• Passage extrait:
§ §
Analyse: Jeudi dernier, Israël et les Etats-Unis annoncèrent la signature d'un contrat de vente de vingt chasseurs furtifs F-35. Ainsi, au cours des dernières semaines, c'est toute une série d'annonces portant sur des contrats se chiffrant parfois à plusieurs milliards dollars qui a été faite par les gouvernements de différents pays de cette région extrêmement crisogène qu'est le Moyen-Orient.
Alors que nombre des crises en cours (crise iranienne, conflit latent entre la Syrie et Israël, instabilité du Liban,...) peuvent dégénérer au moindre malentendu, cette course aux armements risque d'attiser encore un peu plus les rivalités et les suspicions entre les différents protagonistes. Cet article, qui sera suivi d'un deuxième, vise à faire le point sur les nouvelles acquisitions des Etats de la région.
§ §
• Consigne A:
D'après l'analyse sur la course aux armements au Moyen-Orient, pourquoi cette course risque-t-elle d'aggraver la situation entre les pays de la région ? Répondez en une à trois phrases.
• Consigne B:
Selon l'analyse sur la course aux armements au Moyen-Orient, combien d'avions le contrat signé entre Israël et les Etats-Unis porte-t-il ?
§ §
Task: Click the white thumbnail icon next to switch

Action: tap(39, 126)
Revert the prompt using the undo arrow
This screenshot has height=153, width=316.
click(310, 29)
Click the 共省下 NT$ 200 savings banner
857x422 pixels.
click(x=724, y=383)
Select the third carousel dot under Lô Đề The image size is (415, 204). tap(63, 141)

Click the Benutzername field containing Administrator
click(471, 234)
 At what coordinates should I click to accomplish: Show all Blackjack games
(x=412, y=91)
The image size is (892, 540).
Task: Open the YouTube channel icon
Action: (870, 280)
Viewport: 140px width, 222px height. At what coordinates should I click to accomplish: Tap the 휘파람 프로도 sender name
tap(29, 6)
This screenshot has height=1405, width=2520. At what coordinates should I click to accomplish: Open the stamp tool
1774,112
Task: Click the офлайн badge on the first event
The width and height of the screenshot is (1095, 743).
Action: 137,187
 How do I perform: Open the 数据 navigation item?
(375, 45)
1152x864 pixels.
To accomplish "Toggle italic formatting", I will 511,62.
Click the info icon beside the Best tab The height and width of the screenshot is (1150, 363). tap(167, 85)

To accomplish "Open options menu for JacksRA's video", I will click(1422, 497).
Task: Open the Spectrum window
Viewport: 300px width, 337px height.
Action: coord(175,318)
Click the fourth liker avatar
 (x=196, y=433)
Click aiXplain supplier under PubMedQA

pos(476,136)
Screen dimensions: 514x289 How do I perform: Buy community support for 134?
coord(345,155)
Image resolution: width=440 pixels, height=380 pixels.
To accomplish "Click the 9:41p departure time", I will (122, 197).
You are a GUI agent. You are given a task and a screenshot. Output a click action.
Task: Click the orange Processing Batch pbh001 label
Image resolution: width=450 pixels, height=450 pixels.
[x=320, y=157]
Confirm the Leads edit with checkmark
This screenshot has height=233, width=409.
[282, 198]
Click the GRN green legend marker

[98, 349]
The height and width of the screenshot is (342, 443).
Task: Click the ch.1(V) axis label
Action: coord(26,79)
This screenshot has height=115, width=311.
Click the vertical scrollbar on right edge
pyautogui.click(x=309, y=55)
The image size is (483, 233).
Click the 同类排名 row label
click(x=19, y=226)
§ §
• Réponse rédigée A:
Plusieurs crises en cours, comme la crise iranienne, le conflit latent entre la Syrie et Israël ou l'instabilité du Liban, peuvent dégénérer au moindre malentendu. Dans ce contexte, la course aux armements risque d'attiser encore davantage les rivalités et les suspicions entre les différents protagonistes.

• Réponse rédigée B:
Vingt chasseurs furtifs F-35.